PROBLEM TO SOLVE => Give the data back exactly. Leave out any images.
RECORDS FOR THE TASK below:
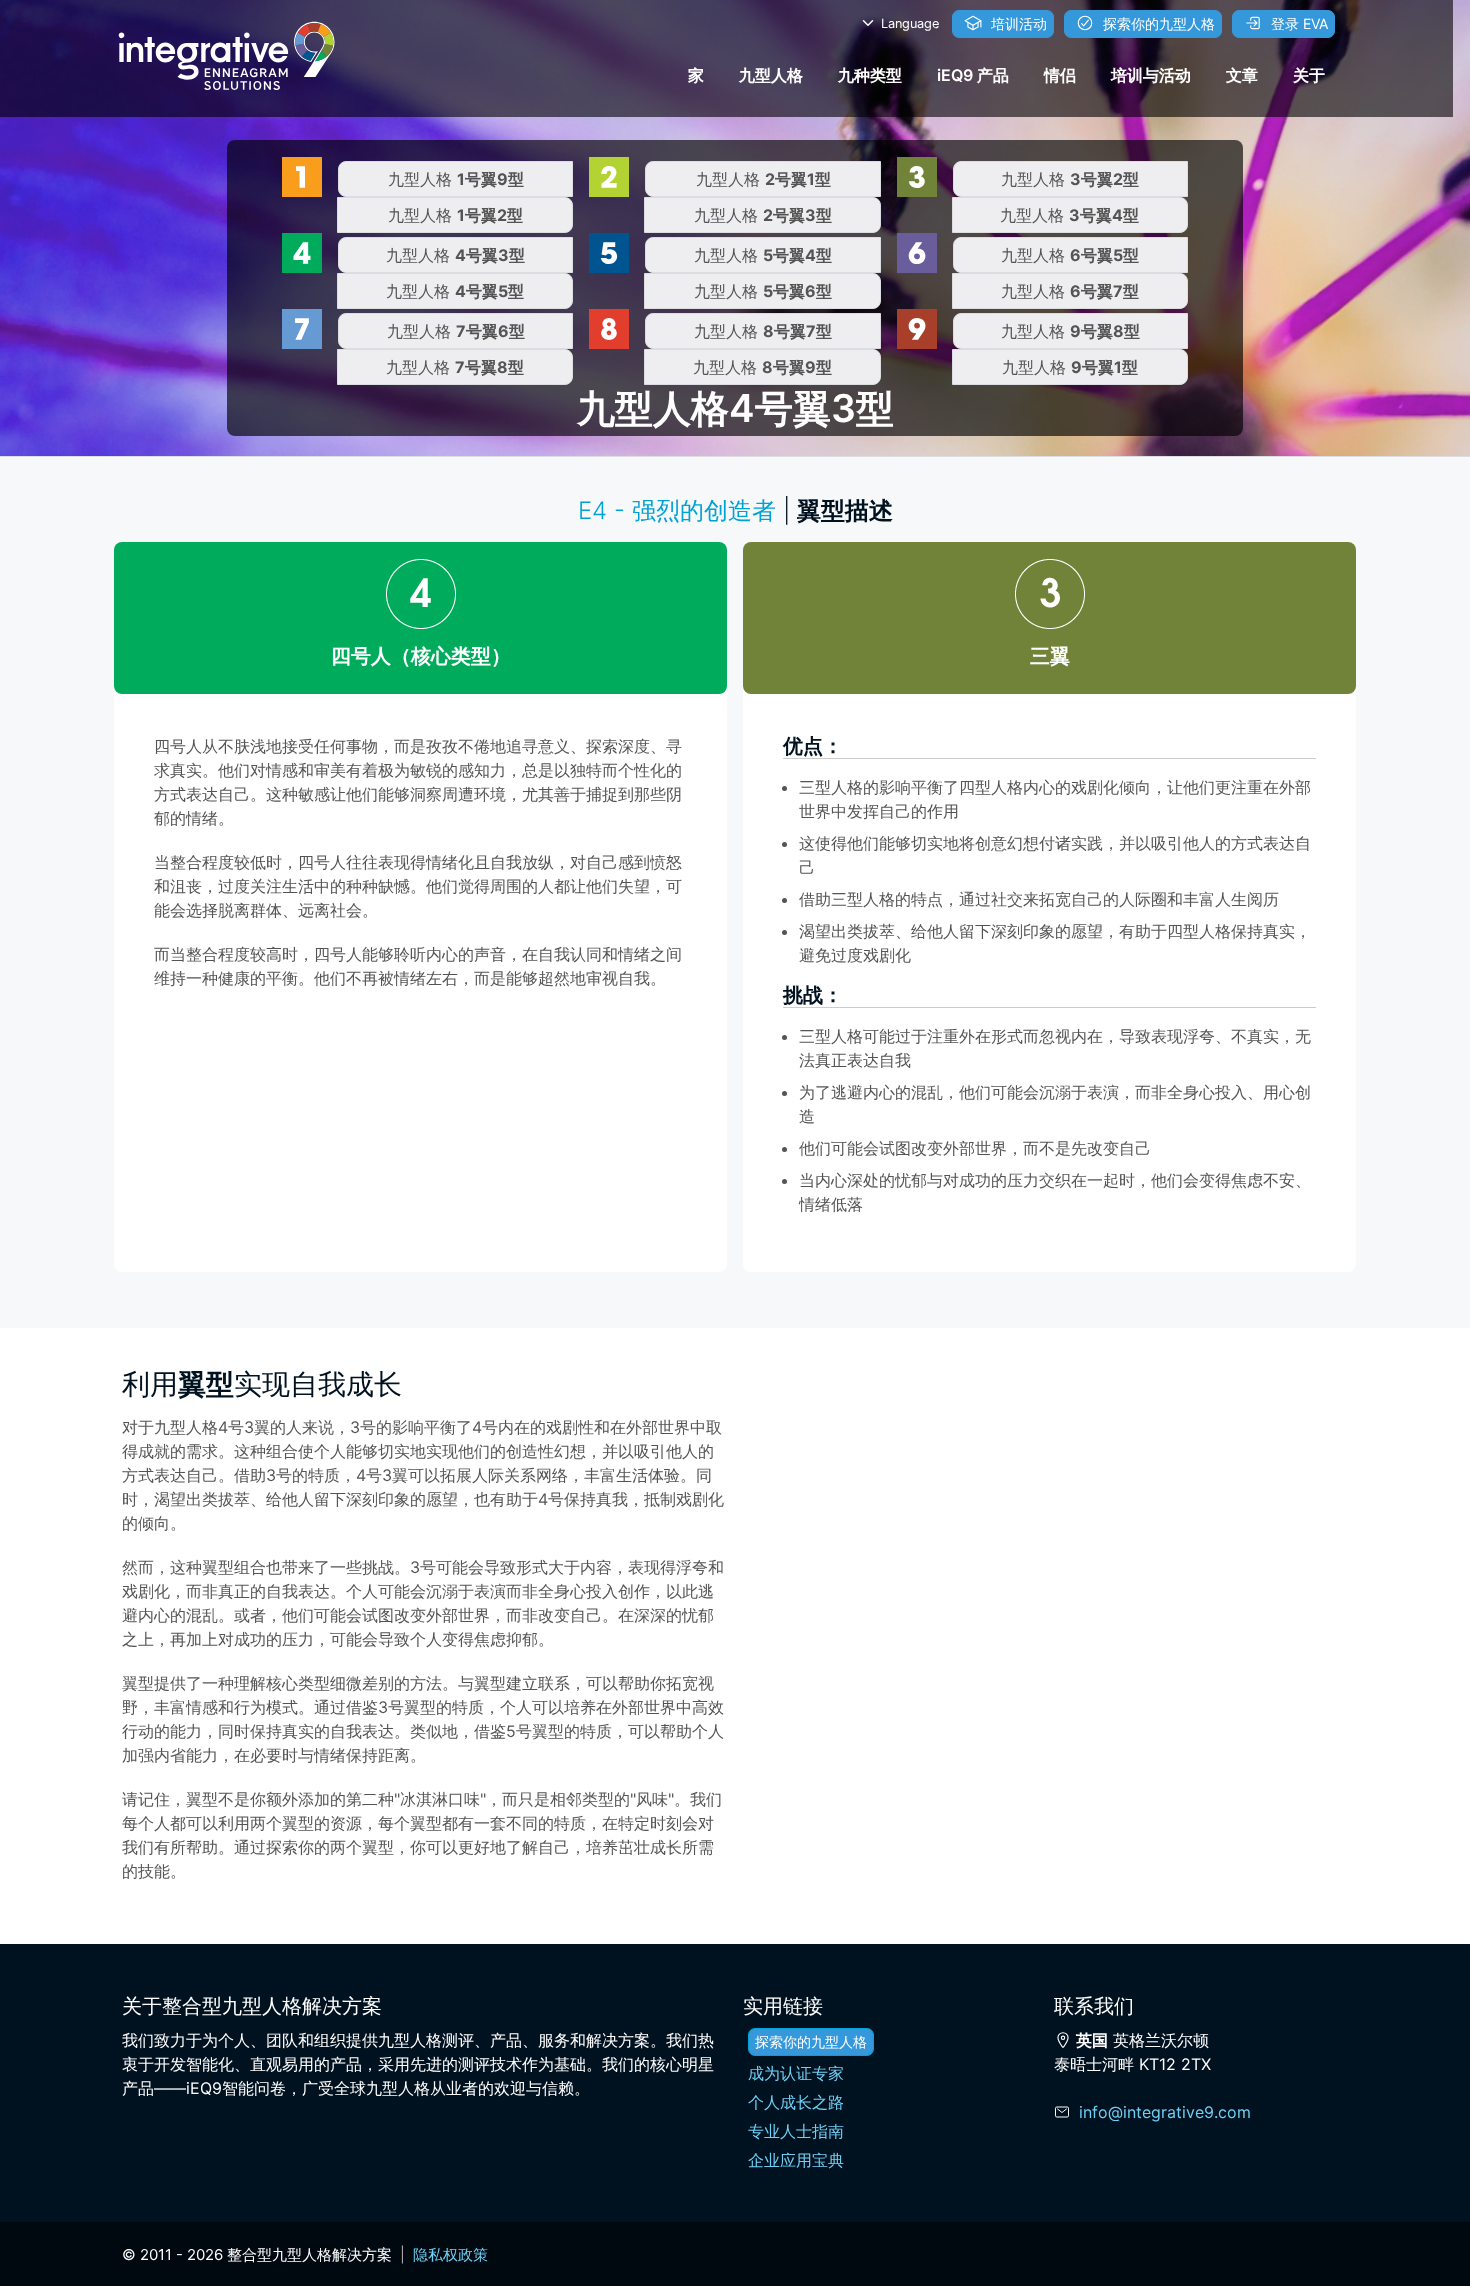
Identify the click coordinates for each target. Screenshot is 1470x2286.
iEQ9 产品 (973, 75)
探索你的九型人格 (1157, 23)
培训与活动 (1151, 75)
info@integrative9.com (1165, 2112)
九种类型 (870, 75)
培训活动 (1017, 23)
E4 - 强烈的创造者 (677, 510)
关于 (1309, 75)
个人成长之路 (796, 2102)
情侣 (1060, 75)
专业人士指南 (796, 2131)
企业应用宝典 (796, 2160)
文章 (1242, 75)
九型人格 (771, 75)
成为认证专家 (796, 2073)
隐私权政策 (450, 2254)
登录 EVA (1297, 23)
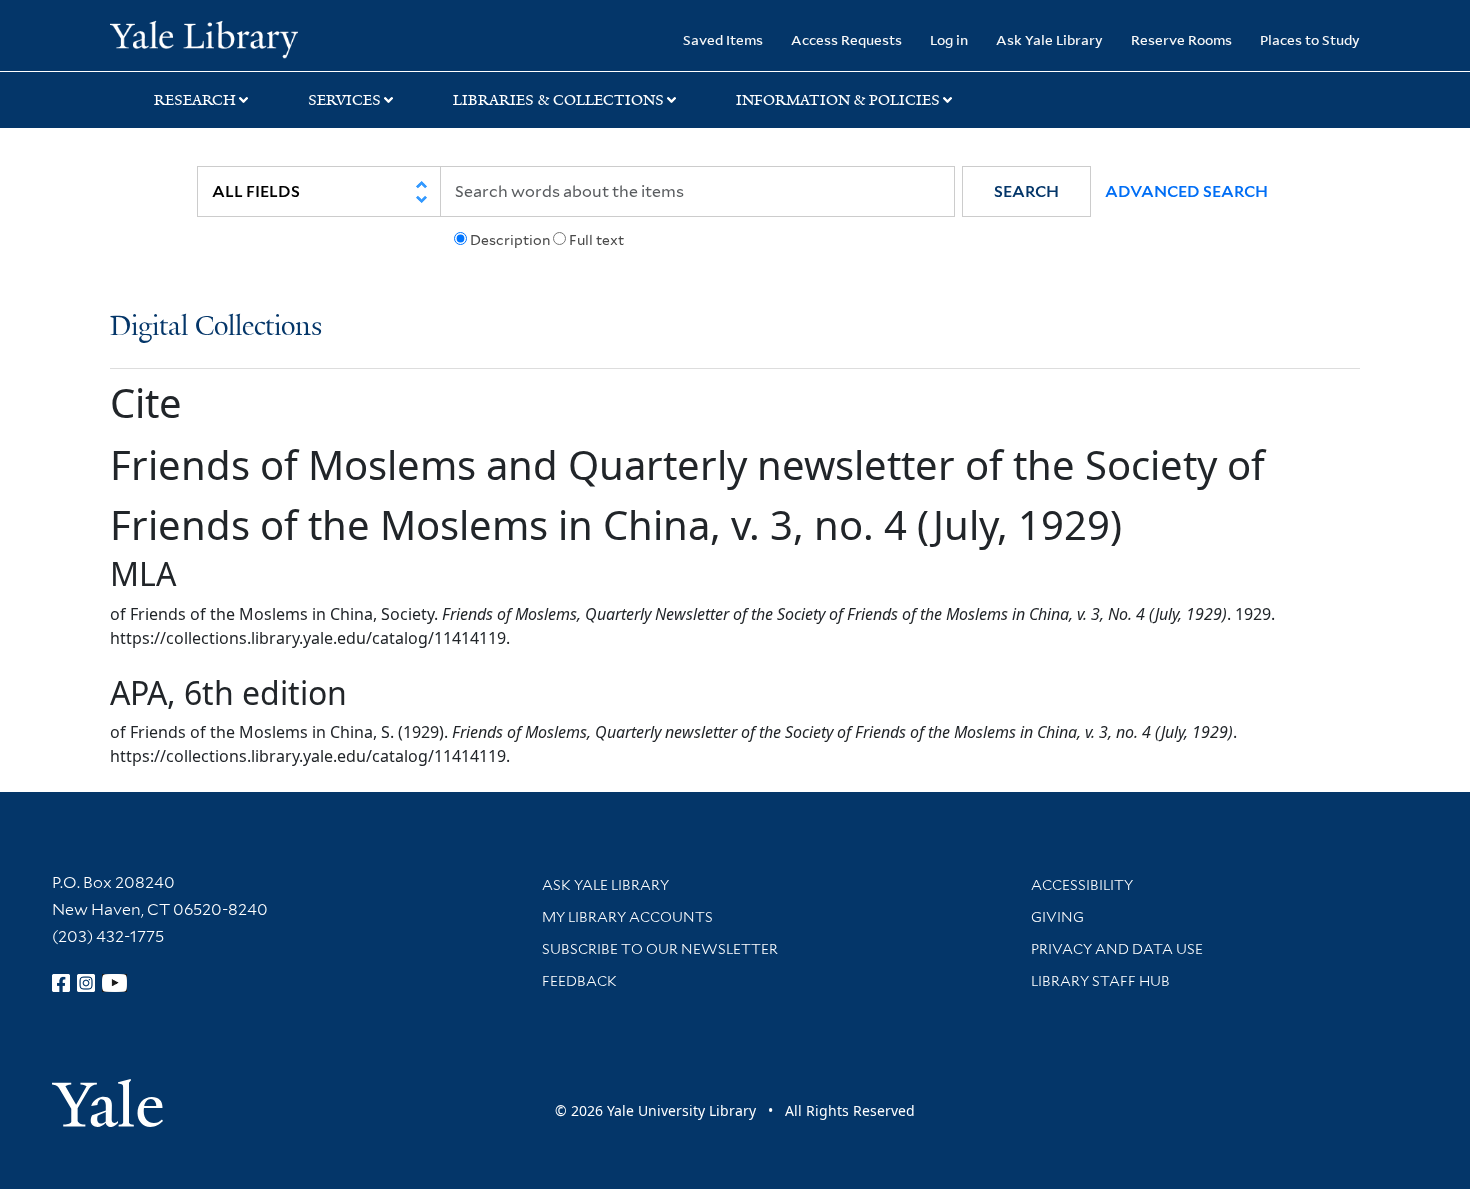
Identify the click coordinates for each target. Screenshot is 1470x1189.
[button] (1026, 191)
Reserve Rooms (1181, 39)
End of RECORDS FOR THE TASK.
RESULT OF THIS TASK =>
Identify the click coordinates for each target. Screenshot is 1470x2286.
iEQ9 产品 (973, 75)
探索你的九型人格 (1157, 23)
培训与活动 (1151, 75)
info@integrative9.com (1165, 2112)
九种类型 (870, 75)
培训活动 (1017, 23)
E4 - 强烈的创造者 (677, 510)
关于 (1309, 75)
个人成长之路 (796, 2102)
情侣 (1060, 75)
专业人士指南 (796, 2131)
企业应用宝典 (796, 2160)
文章 (1242, 75)
九型人格 (771, 75)
成为认证专家 (796, 2073)
隐私权政策 (450, 2254)
登录 EVA (1297, 23)
Identify the click coordinates for each target. Screenshot is 1470x1189.
[button] (1026, 191)
Reserve Rooms (1181, 39)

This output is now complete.